Prediction markets in U.S. — platforms where users trade contracts on the probability of future events, from election outcomes to sports results — expanded sharply in 2025. A boom that many expected to collapse after the 2024 presidential vote instead evolved into one of the fastest-growing segments of the online gambling economy.
According to data from Blask, demand for prediction markets grew 256% between January and December 2025 on the company’s Blask Index. What once appeared to be a niche driven by election speculation is now developing into a broader wagering ecosystem that increasingly overlaps with sports betting.
The shift suggests that prediction markets may be moving beyond political cycles — and toward becoming a permanent feature of how Americans bet on uncertainty.
The election that put prediction markets on the map
The modern surge in prediction markets began with the 2024 U.S. presidential election.
Interest on the Blask Index metric reached 17.9M in November 2024, the highest level ever recorded for the vertical, as users flocked to platforms such as Polymarket and Kalshi to trade contracts on electoral outcomes.
The spike was dramatic but unsurprising. Major political events have historically driven short-term speculation on prediction platforms.
What came next seemed equally predictable.
By December 2024, demand collapsed by more than 92% MoM, falling to 1.4 million units. The decline appeared to confirm what many analysts believed: that prediction markets were largely an election-driven phenomenon.
But the collapse did not last.
Sports turned a political tool into a year-round product
The next phase of growth arrived through sports.
In September 2025, Kalshi expanded its markets to include sports-related contracts following a legal victory that cleared the path for broader contract types. That shift introduced prediction markets to a much larger audience: sports bettors.
By December 2025, Blask Index had climbed back to 6.1M. The number remained far below the election peak, but it was more than four times higher than the post-election trough a year earlier.
Prediction markets Blask Index by brand
In other words, the vertical had stabilized at a much higher baseline. What once looked like a political novelty had begun to resemble a permanent betting format.

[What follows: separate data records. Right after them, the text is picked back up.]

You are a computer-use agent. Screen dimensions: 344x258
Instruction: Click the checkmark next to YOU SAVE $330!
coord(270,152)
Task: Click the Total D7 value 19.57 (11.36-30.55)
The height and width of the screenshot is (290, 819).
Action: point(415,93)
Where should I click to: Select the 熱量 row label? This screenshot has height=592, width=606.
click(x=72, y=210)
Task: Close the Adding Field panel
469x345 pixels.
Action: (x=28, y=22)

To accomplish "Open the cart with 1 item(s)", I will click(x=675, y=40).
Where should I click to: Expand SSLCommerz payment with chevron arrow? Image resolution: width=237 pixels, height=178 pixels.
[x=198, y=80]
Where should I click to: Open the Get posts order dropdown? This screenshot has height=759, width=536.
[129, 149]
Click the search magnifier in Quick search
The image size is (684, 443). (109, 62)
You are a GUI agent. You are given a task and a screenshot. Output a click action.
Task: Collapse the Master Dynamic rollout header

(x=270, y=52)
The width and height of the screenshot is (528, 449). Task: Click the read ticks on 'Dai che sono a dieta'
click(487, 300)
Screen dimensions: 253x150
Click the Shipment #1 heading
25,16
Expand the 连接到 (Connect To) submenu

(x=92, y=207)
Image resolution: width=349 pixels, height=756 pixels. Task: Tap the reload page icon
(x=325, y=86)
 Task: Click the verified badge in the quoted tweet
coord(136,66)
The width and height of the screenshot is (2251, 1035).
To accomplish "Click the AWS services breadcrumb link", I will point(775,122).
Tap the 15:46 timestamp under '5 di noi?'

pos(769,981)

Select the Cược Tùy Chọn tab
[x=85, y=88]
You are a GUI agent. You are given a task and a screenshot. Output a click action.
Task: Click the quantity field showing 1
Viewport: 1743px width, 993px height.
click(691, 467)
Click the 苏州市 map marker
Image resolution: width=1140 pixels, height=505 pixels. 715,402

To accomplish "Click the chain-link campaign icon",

A different way to bet on outcomes
Prediction markets differ from traditional sportsbooks in one important way: they treat odds as continuously tradable probabilities.
In a conventional sportsbook, bettors place wagers at fixed odds before the event begins.
Prediction markets operate more like financial exchanges. Prices move constantly as traders buy and sell contracts reflecting the probability of an outcome.
For experienced bettors — and for users accustomed to financial trading — that structure can be appealing.
“When price is expressed directly as probability, markets become more than a wagering mechanic — they become a real-time signal of collective belief,”
Will Martin
chief executive of the prediction markets technology company VANT.
The model allows users to adjust positions during an event rather than simply betting on a fixed outcome before it begins.
A market already consolidating around two platforms
Despite a growing number of entrants, prediction markets are consolidating quickly around a handful of major platforms. According to Blask data:
Polymarket accounts for approximately 59.6% of total prediction market demand
Kalshi holds roughly 19.6%
Together, the two platforms control nearly 80% of the vertical. The dynamic resembles other financial marketplaces, where liquidity tends to concentrate around a small number of dominant exchanges.
Even though 10 new brands entered the space in 2025, smaller platforms have struggled to capture meaningful share.
Regulation is still catching up
The legal status of prediction markets remains complex.
Kalshi first received approval from the Commodity Futures Trading Commission (CFTC) in 2020 but was later restricted from offering political contracts. That restriction was overturned in September 2024, allowing the company to expand its offerings.
The broader regulatory environment remains unsettled. Several jurisdictions are exploring compatible frameworks, and ongoing litigation continues to shape how prediction markets will be governed.
By early 2026, at least 17 platforms were operating actively, with roughly 20 additional platforms reportedly preparing launches.
“There is a lot of litigation ongoing and it will take time for the dust to settle”
Evan Fisher
Сhief operating officer of the prediction markets technology company Sparket.
Still, he noted that the regulated sector is beginning to explore how elements of the model could be integrated into traditional gambling products.
A new audience for online wagering
Prediction markets may also attract a slightly different audience than traditional sportsbooks.
Because the format resembles financial trading — with probabilities expressed as prices and positions traded over time — it appeals not only to bettors but also to users comfortable with speculative markets.
That hybrid structure could expand the overall online wagering audience rather than simply shifting users from sportsbooks to prediction platforms.
If that happens, prediction markets may not replace traditional betting. They may instead represent a new layer of the gambling economy — one built around trading the future itself.